Underground music

A Swedish poster promoting underground music bands

Underground music is music with practices perceived as outside, or somehow opposed to, mainstream popular music culture. Underground music is intimately tied to popular music culture as a whole, so there are important tensions within underground music because it appears to both assimilate and resist the forms and processes of popular music culture.

Underground music may be perceived as expressing sincerity, intimacy, and freedom of creative expression in opposition to those practices deemed formulaic or commercially driven. Notions of individuality and non-conformity are also commonly deployed in extolling the virtue of underground music. There are examples of underground music that are particularly difficult to encounter, such as the underground rock scenes in the pre-Mikhail Gorbachev Soviet Union, which have amassed a devoted following over the years (most notably for bands such as Kino). However, most underground music is readily accessible, although performances and recordings may be difficult for the uninitiated to find.[citation needed]

Underground music has also been used to describe musical phenomena ignored by the mainstream media, especially after the period of "decline" in the mainstream of heavy metal especially the bands Black Sabbath, Led Zeppelin and Deep Purple. The NWOBHM movement emerged which created a multitude of bands that kept heavy metal music alive and where it spread in the underground scene during the period of the mid 70's to the early 80's.[1][2][3][4][5]

Some underground styles eventually became mainstream, commercialized pop styles, such as the underground hip hop style of the early 1980s.[citation needed] In the 2000s, the increasing availability of the Internet and digital music technologies has made underground music easier to distribute using streaming audio and podcasts. Some experts in cultural studies now argue that "there is no underground" because the Internet has made what was underground music accessible to everyone at the click of a mouse. A current example of an underground internet music genre is Vaporwave. One expert, Martin Raymond, of London-based company The Future Laboratory, commented in an article in The Independent, saying trends in music, art, and politics are:

... now transmitted laterally and collaboratively via the internet. You once had a series of gatekeepers in the adoption of a trend: the innovator, the early adopter, the late adopter, the early mainstream, the late mainstream, and finally the conservative. But now it goes straight from the innovator to the mainstream.[6]

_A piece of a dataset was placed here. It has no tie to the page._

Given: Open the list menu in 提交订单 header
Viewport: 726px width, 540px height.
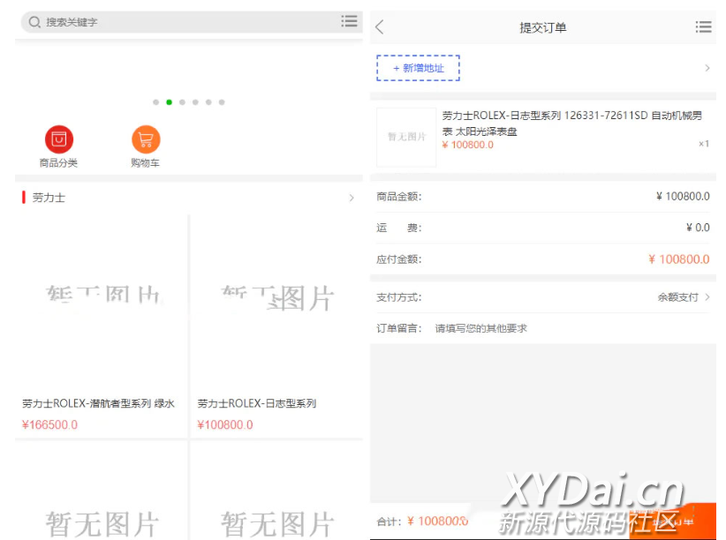Looking at the screenshot, I should coord(703,27).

  1. ^ "The Official Black Sabbath Website :: The History of Black Sabbath". www.blacksabbath.com. Retrieved 2023-07-06.
  2. ^ "hmsoundhouse.com - The Heavy Metal Soundhouse and Bandwagon". 2015-11-17. Archived from the original on 2015-11-17. Retrieved 2023-06-27.
  3. ^ "The Living Archive of Underground Music: Sean T. Wright". The Living Archive of Underground Music. Retrieved 2023-06-27.
  4. ^ Tucker, John (2006). Suzie smiled...The new wave of British heavy metal. Church Stretton: Independent Music. ISBN 978-0-9549704-7-5.
  5. ^ Weinstein, Deena (2009-08-05). Heavy Metal: The Music And Its Culture. Hachette Books. ISBN 978-0-7867-5103-7.
  6. ^ "Meet the global scenester: He's hip. He's cool. He's everywhere". The Independent. 13 August 2008. Archived from the original on 24 September 2017.